EXERCISE DESCRIPTION ->
Restating the records exactly is the whole task.

EXERCISE DATA ->
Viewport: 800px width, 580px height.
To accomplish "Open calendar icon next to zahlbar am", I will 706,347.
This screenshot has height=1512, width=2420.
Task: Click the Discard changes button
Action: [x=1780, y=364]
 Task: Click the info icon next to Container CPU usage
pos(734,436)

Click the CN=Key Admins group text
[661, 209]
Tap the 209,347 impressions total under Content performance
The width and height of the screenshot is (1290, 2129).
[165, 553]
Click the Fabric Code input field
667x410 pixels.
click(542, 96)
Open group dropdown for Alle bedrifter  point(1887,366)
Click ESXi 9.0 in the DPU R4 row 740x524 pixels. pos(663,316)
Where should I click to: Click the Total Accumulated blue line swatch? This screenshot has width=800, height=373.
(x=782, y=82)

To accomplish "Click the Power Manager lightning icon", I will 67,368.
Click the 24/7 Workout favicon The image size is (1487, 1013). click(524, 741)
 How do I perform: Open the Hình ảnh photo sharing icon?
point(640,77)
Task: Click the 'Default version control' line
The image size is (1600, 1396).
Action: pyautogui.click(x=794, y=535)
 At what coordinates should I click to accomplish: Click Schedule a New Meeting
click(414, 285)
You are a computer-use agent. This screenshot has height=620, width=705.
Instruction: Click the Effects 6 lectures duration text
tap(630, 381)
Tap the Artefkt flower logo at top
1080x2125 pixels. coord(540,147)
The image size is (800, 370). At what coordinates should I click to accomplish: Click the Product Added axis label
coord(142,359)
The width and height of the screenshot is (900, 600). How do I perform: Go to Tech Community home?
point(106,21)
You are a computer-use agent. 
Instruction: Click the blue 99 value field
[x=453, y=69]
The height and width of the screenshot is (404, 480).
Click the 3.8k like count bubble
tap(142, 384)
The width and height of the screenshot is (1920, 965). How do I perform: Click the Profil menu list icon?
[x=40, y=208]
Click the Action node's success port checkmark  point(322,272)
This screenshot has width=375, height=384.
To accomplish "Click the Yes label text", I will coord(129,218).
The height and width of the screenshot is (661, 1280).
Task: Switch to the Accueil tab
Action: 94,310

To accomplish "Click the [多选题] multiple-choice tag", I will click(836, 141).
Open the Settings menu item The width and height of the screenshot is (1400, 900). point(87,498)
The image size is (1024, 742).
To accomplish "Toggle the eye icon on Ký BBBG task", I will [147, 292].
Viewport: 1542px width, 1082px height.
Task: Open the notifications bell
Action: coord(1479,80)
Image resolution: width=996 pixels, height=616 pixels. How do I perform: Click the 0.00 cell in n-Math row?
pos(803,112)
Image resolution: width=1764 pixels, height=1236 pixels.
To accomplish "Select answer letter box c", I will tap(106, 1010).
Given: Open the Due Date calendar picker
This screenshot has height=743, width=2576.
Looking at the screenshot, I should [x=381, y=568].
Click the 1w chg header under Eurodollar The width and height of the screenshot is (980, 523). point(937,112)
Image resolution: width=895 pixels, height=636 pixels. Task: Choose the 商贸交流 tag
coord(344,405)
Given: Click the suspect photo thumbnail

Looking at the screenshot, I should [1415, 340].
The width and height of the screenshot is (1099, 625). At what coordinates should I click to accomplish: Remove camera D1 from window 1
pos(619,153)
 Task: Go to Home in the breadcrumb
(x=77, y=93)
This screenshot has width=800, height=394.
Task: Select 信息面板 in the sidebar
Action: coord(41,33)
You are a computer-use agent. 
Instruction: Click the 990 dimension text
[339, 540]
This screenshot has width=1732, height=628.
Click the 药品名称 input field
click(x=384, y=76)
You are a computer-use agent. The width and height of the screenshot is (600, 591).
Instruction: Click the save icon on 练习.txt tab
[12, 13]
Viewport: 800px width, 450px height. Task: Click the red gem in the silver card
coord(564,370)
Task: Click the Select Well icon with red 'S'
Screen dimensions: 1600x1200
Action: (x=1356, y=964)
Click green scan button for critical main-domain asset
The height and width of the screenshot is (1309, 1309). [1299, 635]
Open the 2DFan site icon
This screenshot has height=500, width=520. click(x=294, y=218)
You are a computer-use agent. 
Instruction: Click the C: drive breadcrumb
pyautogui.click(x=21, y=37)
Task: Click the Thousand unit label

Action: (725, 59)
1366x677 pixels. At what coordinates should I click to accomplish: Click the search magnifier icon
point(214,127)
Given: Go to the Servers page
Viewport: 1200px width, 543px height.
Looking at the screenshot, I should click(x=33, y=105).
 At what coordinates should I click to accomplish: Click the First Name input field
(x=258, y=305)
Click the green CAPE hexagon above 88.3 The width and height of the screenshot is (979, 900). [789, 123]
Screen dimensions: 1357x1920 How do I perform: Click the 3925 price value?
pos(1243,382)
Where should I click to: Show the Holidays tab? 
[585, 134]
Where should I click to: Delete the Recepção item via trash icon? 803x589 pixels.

SOLUTION FOR THIS PROBLEM ->
Viewport: 800px width, 580px height.
To accomplish "Open calendar icon next to zahlbar am", I will 706,347.
This screenshot has height=1512, width=2420.
Task: Click the Discard changes button
Action: [x=1780, y=364]
 Task: Click the info icon next to Container CPU usage
pos(734,436)

Click the CN=Key Admins group text
[661, 209]
Tap the 209,347 impressions total under Content performance
The width and height of the screenshot is (1290, 2129).
[165, 553]
Click the Fabric Code input field
667x410 pixels.
click(542, 96)
Open group dropdown for Alle bedrifter  point(1887,366)
Click ESXi 9.0 in the DPU R4 row 740x524 pixels. pos(663,316)
Where should I click to: Click the Total Accumulated blue line swatch? This screenshot has width=800, height=373.
(x=782, y=82)

To accomplish "Click the Power Manager lightning icon", I will 67,368.
Click the 24/7 Workout favicon The image size is (1487, 1013). click(524, 741)
 How do I perform: Open the Hình ảnh photo sharing icon?
point(640,77)
Task: Click the 'Default version control' line
The image size is (1600, 1396).
Action: pyautogui.click(x=794, y=535)
 At what coordinates should I click to accomplish: Click Schedule a New Meeting
click(414, 285)
You are a computer-use agent. This screenshot has height=620, width=705.
Instruction: Click the Effects 6 lectures duration text
tap(630, 381)
Tap the Artefkt flower logo at top
1080x2125 pixels. coord(540,147)
The image size is (800, 370). At what coordinates should I click to accomplish: Click the Product Added axis label
coord(142,359)
The width and height of the screenshot is (900, 600). How do I perform: Go to Tech Community home?
point(106,21)
You are a computer-use agent. 
Instruction: Click the blue 99 value field
[x=453, y=69]
The height and width of the screenshot is (404, 480).
Click the 3.8k like count bubble
tap(142, 384)
The width and height of the screenshot is (1920, 965). How do I perform: Click the Profil menu list icon?
[x=40, y=208]
Click the Action node's success port checkmark  point(322,272)
This screenshot has width=375, height=384.
To accomplish "Click the Yes label text", I will coord(129,218).
The height and width of the screenshot is (661, 1280).
Task: Switch to the Accueil tab
Action: 94,310

To accomplish "Click the [多选题] multiple-choice tag", I will click(836, 141).
Open the Settings menu item The width and height of the screenshot is (1400, 900). point(87,498)
The image size is (1024, 742).
To accomplish "Toggle the eye icon on Ký BBBG task", I will [147, 292].
Viewport: 1542px width, 1082px height.
Task: Open the notifications bell
Action: coord(1479,80)
Image resolution: width=996 pixels, height=616 pixels. How do I perform: Click the 0.00 cell in n-Math row?
pos(803,112)
Image resolution: width=1764 pixels, height=1236 pixels.
To accomplish "Select answer letter box c", I will tap(106, 1010).
Given: Open the Due Date calendar picker
This screenshot has height=743, width=2576.
Looking at the screenshot, I should [x=381, y=568].
Click the 1w chg header under Eurodollar The width and height of the screenshot is (980, 523). point(937,112)
Image resolution: width=895 pixels, height=636 pixels. Task: Choose the 商贸交流 tag
coord(344,405)
Given: Click the suspect photo thumbnail

Looking at the screenshot, I should [1415, 340].
The width and height of the screenshot is (1099, 625). At what coordinates should I click to accomplish: Remove camera D1 from window 1
pos(619,153)
 Task: Go to Home in the breadcrumb
(x=77, y=93)
This screenshot has width=800, height=394.
Task: Select 信息面板 in the sidebar
Action: coord(41,33)
You are a computer-use agent. 
Instruction: Click the 990 dimension text
[339, 540]
This screenshot has width=1732, height=628.
Click the 药品名称 input field
click(x=384, y=76)
You are a computer-use agent. The width and height of the screenshot is (600, 591).
Instruction: Click the save icon on 练习.txt tab
[12, 13]
Viewport: 800px width, 450px height. Task: Click the red gem in the silver card
coord(564,370)
Task: Click the Select Well icon with red 'S'
Screen dimensions: 1600x1200
Action: (x=1356, y=964)
Click green scan button for critical main-domain asset
The height and width of the screenshot is (1309, 1309). [1299, 635]
Open the 2DFan site icon
This screenshot has height=500, width=520. click(x=294, y=218)
You are a computer-use agent. 
Instruction: Click the C: drive breadcrumb
pyautogui.click(x=21, y=37)
Task: Click the Thousand unit label

Action: (725, 59)
1366x677 pixels. At what coordinates should I click to accomplish: Click the search magnifier icon
point(214,127)
Given: Go to the Servers page
Viewport: 1200px width, 543px height.
Looking at the screenshot, I should click(x=33, y=105).
 At what coordinates should I click to accomplish: Click the First Name input field
(x=258, y=305)
Click the green CAPE hexagon above 88.3 The width and height of the screenshot is (979, 900). [789, 123]
Screen dimensions: 1357x1920 How do I perform: Click the 3925 price value?
pos(1243,382)
Where should I click to: Show the Holidays tab? 
[585, 134]
Where should I click to: Delete the Recepção item via trash icon? 803x589 pixels.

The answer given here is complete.